You are now entering the Jewish Currents archive.

November 20: The Parachutist

lawrencebush
November 20, 2012
On this date in 1944, Haviva Reick, one of 32 Jewish parachutists from left Zionist circles in Palestine who were sent by the British on military missions in Nazi-occupied Europe, was executed along with forty Jewish partisans and community leaders whom she had helped to rescue in the mountains of Slovakia, her native country. Reick was a member of Hashomer Hatzair who had emigrated to Palestine in 1939. When the British Special Operations Executive asked the Palmach for Jews with military training and a knowledge of Central Europe, she was one of three women accepted. An uprising was underway in Slovakia, seeking to detach the country from the Axis powers. When the British refused to parachute her behind enemy lines because of her gender, Reick hitched a ride with American pilots and dropped in by herself. In the six weeks of activity before their capture by Ukrainian fascist troops, she and four other parachutists organized a soup kitchen and community center for refugees in Banská Bystrica, and helped Jewish children escape to Hungary and then Palestine.
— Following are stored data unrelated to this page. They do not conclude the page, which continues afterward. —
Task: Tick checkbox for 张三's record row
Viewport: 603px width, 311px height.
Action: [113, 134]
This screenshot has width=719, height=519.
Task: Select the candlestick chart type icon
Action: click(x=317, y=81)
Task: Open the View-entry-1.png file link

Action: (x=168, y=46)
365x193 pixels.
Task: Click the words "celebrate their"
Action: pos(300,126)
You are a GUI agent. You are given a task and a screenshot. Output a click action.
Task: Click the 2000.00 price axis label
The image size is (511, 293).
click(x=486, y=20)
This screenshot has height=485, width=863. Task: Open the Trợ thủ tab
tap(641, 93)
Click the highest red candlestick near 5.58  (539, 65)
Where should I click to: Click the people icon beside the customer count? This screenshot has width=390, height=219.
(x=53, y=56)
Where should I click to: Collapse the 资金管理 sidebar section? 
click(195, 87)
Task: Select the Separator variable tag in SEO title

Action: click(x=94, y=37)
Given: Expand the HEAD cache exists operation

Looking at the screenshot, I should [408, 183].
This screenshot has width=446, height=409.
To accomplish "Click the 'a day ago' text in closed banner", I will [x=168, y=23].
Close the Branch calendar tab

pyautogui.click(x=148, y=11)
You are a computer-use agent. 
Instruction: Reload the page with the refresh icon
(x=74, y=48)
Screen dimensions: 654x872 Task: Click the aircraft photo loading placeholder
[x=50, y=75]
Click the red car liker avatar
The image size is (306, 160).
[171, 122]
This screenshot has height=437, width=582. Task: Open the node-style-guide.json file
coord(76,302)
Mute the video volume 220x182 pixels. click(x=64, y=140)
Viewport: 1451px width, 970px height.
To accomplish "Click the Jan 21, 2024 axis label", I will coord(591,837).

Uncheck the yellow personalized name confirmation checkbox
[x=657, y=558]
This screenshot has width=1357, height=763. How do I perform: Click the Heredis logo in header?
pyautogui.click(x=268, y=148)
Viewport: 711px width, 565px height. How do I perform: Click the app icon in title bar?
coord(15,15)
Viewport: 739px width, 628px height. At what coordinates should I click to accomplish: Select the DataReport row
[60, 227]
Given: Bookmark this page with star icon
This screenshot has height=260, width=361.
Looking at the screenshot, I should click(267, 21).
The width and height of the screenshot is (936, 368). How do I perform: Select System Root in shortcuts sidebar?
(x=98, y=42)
They also rescued several Allied airmen when their planes were shot down. In September, 1945, Reick’s remains were exhumed from a mass grave and reburied in a Prague military ceremony. Seven years later, she was reburied again, in Jerusalem. Kibbutz Lahavot Haviva, the Givat Haviva institute, a small river, a gerbera flower, and several other sites and streets in Israel are named for her. “Nine of the Jewish parachutists were sent to Romania, three to Hungary, five to Slovakia, ten to Yugoslavia, three to Italy and two to Bulgaria. The first group was dropped into Yugoslavia in May 1943; the last was dropped in southern Austria on the last day of the war. Of the 32 volunteers, twelve were captured. Seven of the twelve were subsequently executed, including Haviva Reick in Slovakia and Hannah Senesh in Hungary.” —Jewish Virtual Library JEWDAYO ROCKS: Norman Greenbaum, who wrote and performed “Spirit in the Sky,” was born on this date in 1942.